[Bug ipa/81450] New: Typedef with assume aligned builtin yields segmentation fault in nested loop

philipp.kopp at tum dot de gcc-bugzilla@gcc.gnu.org
Fri Jul 14 19:26:00 GMT 2017


https://gcc.gnu.org/bugzilla/show_bug.cgi?id=81450

            Bug ID: 81450
           Summary: Typedef with assume aligned builtin yields
                    segmentation fault in nested loop
           Product: gcc
           Version: 6.3.0
            Status: UNCONFIRMED
          Severity: normal
          Priority: P3
         Component: ipa
          Assignee: unassigned at gcc dot gnu.org
          Reporter: philipp.kopp at tum dot de
                CC: marxin at gcc dot gnu.org
  Target Milestone: ---

Created attachment 41762
  --> https://gcc.gnu.org/bugzilla/attachment.cgi?id=41762&action=edit
Small example with the working and the failing version

Hi,

I found that the assume aligned built-in gives a segmentation fault in nested
loops when using it with a typedef (or the C++ 11 using keyword). I attached a
small example code. I am using Ubuntu 17.04 with the standard gcc 6.3.0 from
the Ubuntu archives. I am compiling with gcc -O3 -g. So SSE vectorization is
enabled, without that the code runs fine.

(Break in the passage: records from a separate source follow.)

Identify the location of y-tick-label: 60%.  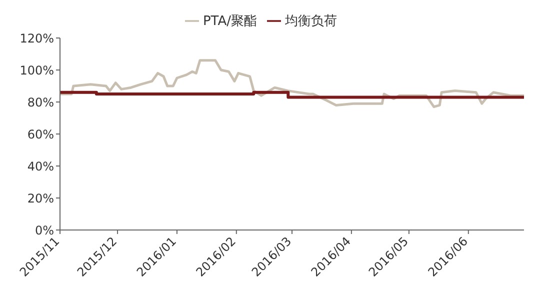
(40, 134). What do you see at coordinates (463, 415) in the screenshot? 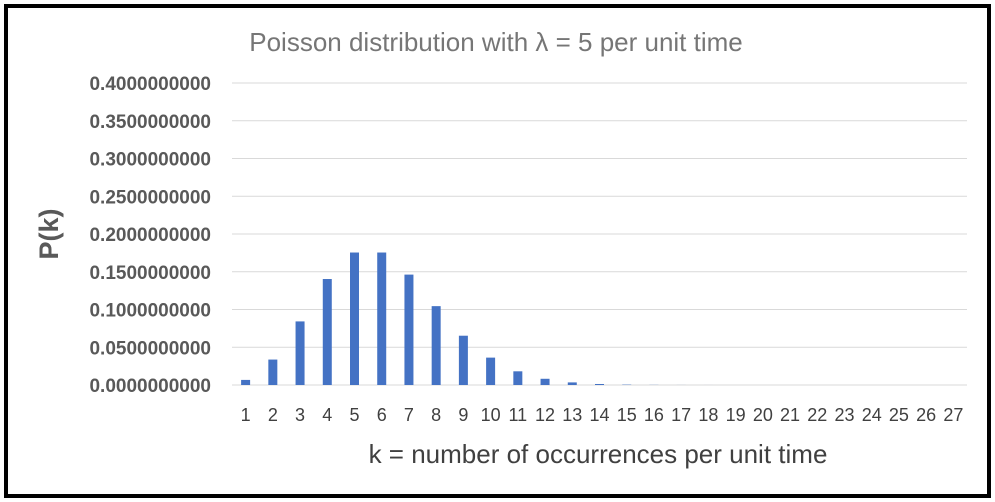
I see `x-tick-label: 9` at bounding box center [463, 415].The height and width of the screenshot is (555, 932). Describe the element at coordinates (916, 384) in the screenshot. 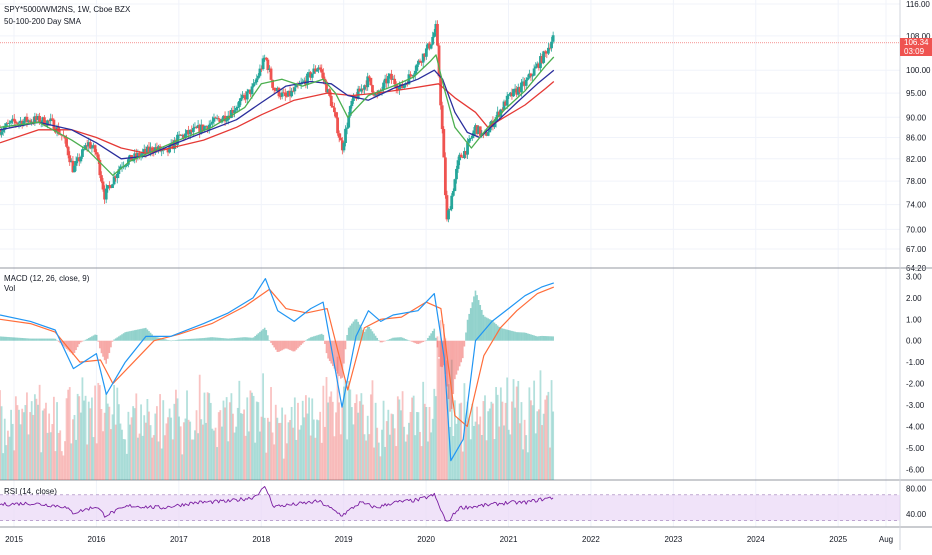

I see `macd-tick-label: -2.00` at that location.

The core part where execution fails is the following:

>  typedef double __attribute__((aligned (32))) AlignedDouble;

>  const size_t size = 17;
>  double alpha = 1.0 / 3.0;

>  // uses posix_memalign (see full testcase)
>  AlignedDouble* A = aligned_doubles( size * size );

>  for( size_t i = 0; i < size; ++i )
>  {
>    printf( "i = %lu\n", i );
>    for( size_t j = 0; j < size; ++j )
>    {
>      A[j + i * size] += alpha;
>    }
>  }

I checked the disassembly and found that the loop over j runs once cpompletely
and fails the second time, as a temporary pointer to A is incremented by i *
size, which will yield an unaligned pointer if size % 2 != 0 (or 4 with avx2).
However, if the alignment is directly used in the definition of A, without
using a typedef, the result is different. Looking at the output of
-fopt-info-loop the loop is peeled for alignment in this case.

With typedef:
>  gcc -O3 -g main.cpp -o main -fopt-info-loop
>  main.cpp:40:26: note: loop vectorized
>  main.cpp:40:26: note: loop turned into non-loop; it never loops
>  main.cpp:15:5: note: loop turned into non-loop; it never loops.
>  main.cpp:15:5: note: loop with 8 iterations completely unrolled

Without typedef:
>  gcc -O3 -g main.cpp -o main -fopt-info-loop
>  main.cpp:30:26: note: loop vectorized
>  main.cpp:30:26: note: loop peeled for vectorization to enhance alignment
>  main.cpp:30:26: note: loop turned into non-loop; it never loops
>  main.cpp:15:5: note: loop turned into non-loop; it never loops.
>  main.cpp:15:5: note: loop with 9 iterations completely unrolled
>  main.cpp:15:5: note: loop turned into non-loop; it never loops

In the attached test case you find for both scenarios the code, the binary, an
objdump, as well as outputs from -fopt-info-loop and -fopt-info-all. In the
objdum I marked the increment of A as well as the instruction where the
segmentation fault happens.

Please let me know if more info is needed. Thanks a lot for your time!